何度もやってくる辛い頭痛にお困りではないでしょうか。
適切な診断のススメ
片頭痛は前兆の有無などで細かく分類されていますが、最新の診断基準(国際頭痛分類第3版:ICHD-3,2018)では次のように定められています。
前兆のない片頭痛の診断基準
A .B~Dを満たす発作が5回以上ある
国際頭痛分類第3版:ICHD-3,2018
B .頭痛発作の持続時間は4~72時間(未治療もしくは治療が無効の場合)
C .頭痛は以下の4つの特徴の少なくとも2項目を満たす
①片側性
②拍動性
③中等度~重度の頭痛
④日常的な動作(歩行や階段昇降など)により頭痛が増悪する,あるいは頭痛のために日常的な動作を避ける
D .頭痛発作中に少なくとも以下の1項目を満たす
①悪心または嘔吐(あるいはその両方)
②光過敏および音過敏
E .ほかに最適なICHD-3の診断がない
前兆のある片頭痛の診断基準
A .BおよびCを満たす発作が2回以上ある
国際頭痛分類第3版:ICHD-3,2018
B .以下の完全可逆性前兆症状が1つ以上ある
①視覚症状②感覚症状③言語症状④運動症状⑤脳幹症状⑥網膜症状
C .以下の6つの特徴の少なくとも3項目を満たす
①少なくとも1つの前兆症状は5分以上かけて徐々に進展する
②2つ以上の前兆が引き続き生じる
③それぞれの前兆症状は5~60分持続する
④少なくとも1つの前兆症状は片側性である
⑤少なくとも1つの前兆症状は陽性症状である
⑥前兆に伴って,あるいは前兆出現後60分以内に頭痛が発現する
D .ほかに最適なICHD-3の診断がない
難しい用語も出てきますが、片頭痛は前兆がないタイプもあるということです。今まで緊張型頭痛(いわゆる「肩こり頭痛」)だと思っていた方も、実は片頭痛と気づくかもしれません。逆に、自身では「片頭痛」だと思っている方の中は、実は緊張型頭痛だという方も多くいます。

--*--

**課題内容:**
片頭痛の診断基準の本文のうち、「何度もやってくる辛い頭痛にお困りではないでしょうか。」から「①悪心または嘔吐(あるいはその両方)」までを一字一句違えずに打ち直してください。

--*--

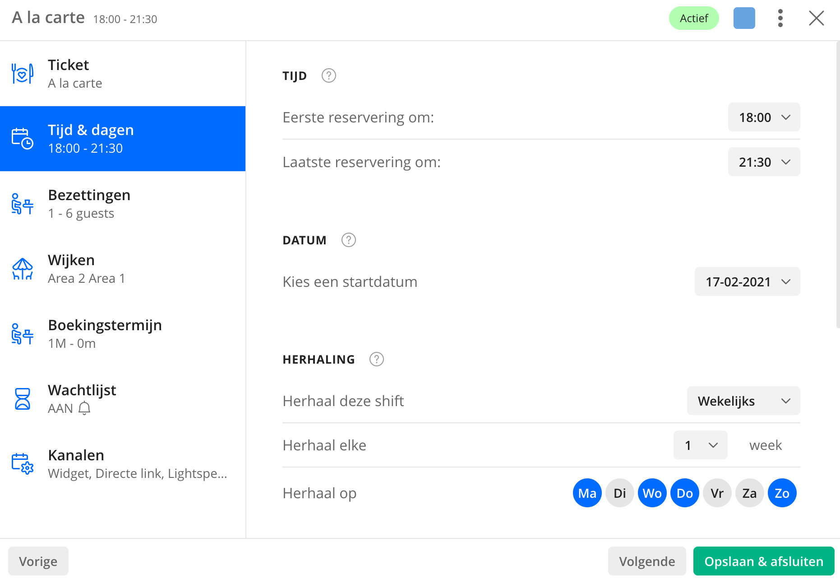
Task: Select the Tijd & dagen section
Action: (x=123, y=139)
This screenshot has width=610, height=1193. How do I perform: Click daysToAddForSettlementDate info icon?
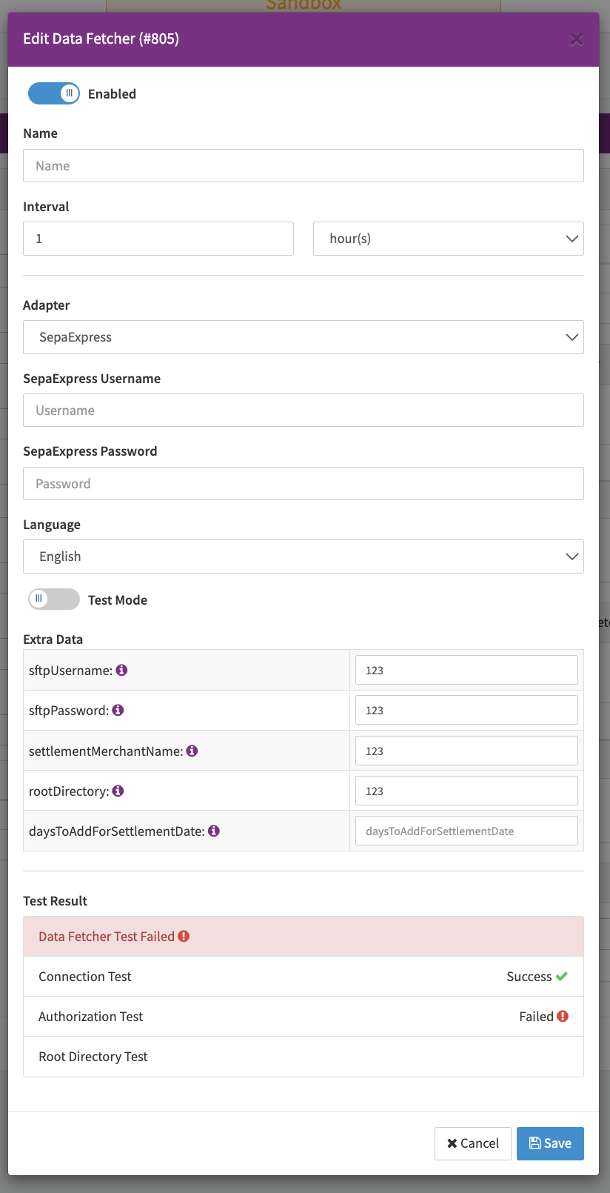point(214,831)
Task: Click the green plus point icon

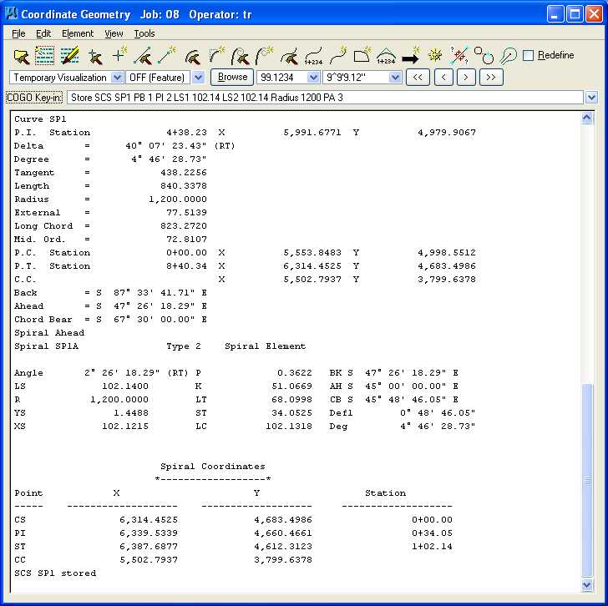Action: pos(119,57)
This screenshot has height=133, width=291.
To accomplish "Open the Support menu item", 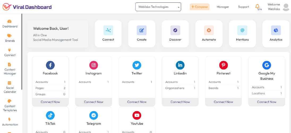I will [x=243, y=7].
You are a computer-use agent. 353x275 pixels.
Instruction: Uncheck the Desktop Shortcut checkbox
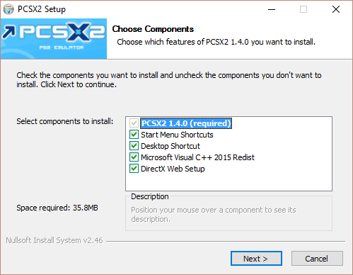pos(134,146)
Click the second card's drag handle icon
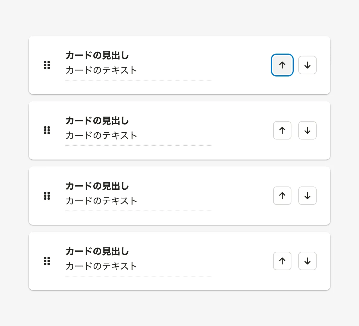This screenshot has height=326, width=359. pos(47,130)
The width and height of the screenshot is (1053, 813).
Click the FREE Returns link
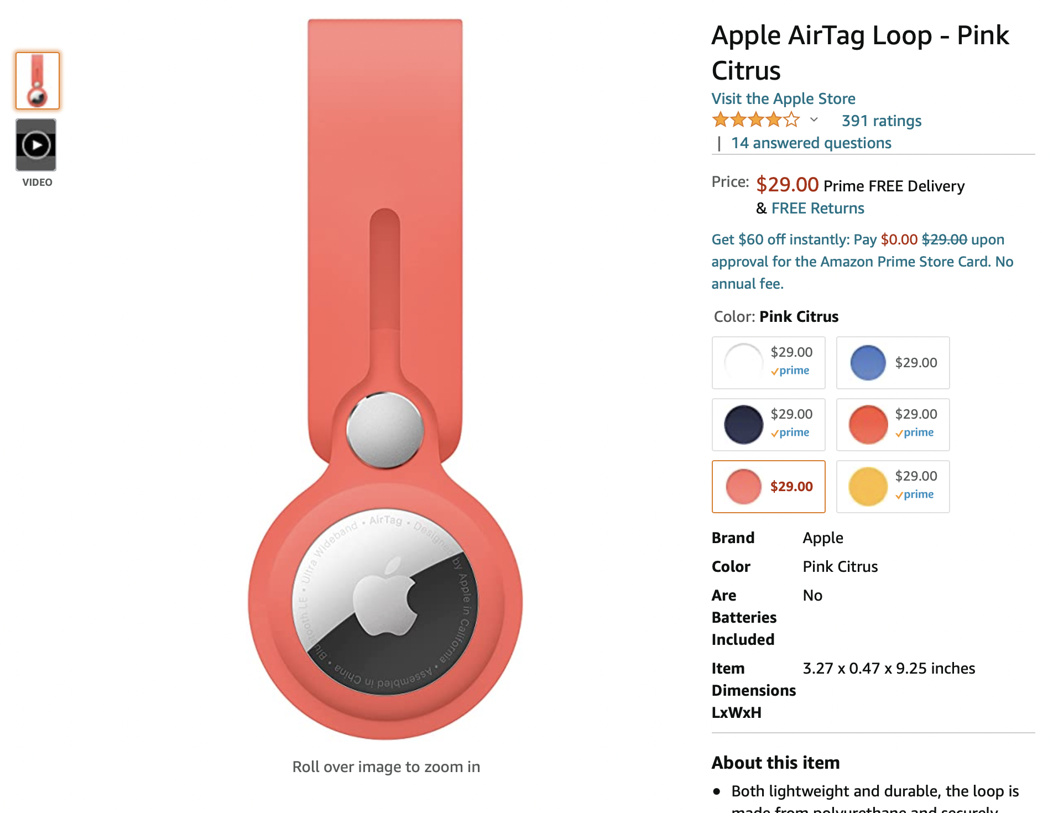pyautogui.click(x=817, y=208)
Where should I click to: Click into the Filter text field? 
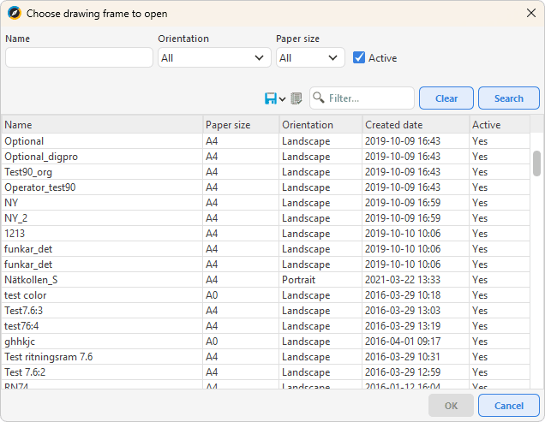(x=369, y=98)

--*--

**解答:**
何度もやってくる辛い頭痛にお困りではないでしょうか。
適切な診断のススメ
片頭痛は前兆の有無などで細かく分類されていますが、最新の診断基準(国際頭痛分類第3版:ICHD-3,2018)では次のように定められています。
前兆のない片頭痛の診断基準
A .B~Dを満たす発作が5回以上ある
国際頭痛分類第3版:ICHD-3,2018
B .頭痛発作の持続時間は4~72時間(未治療もしくは治療が無効の場合)
C .頭痛は以下の4つの特徴の少なくとも2項目を満たす
①片側性
②拍動性
③中等度~重度の頭痛
④日常的な動作(歩行や階段昇降など)により頭痛が増悪する,あるいは頭痛のために日常的な動作を避ける
D .頭痛発作中に少なくとも以下の1項目を満たす
①悪心または嘔吐(あるいはその両方)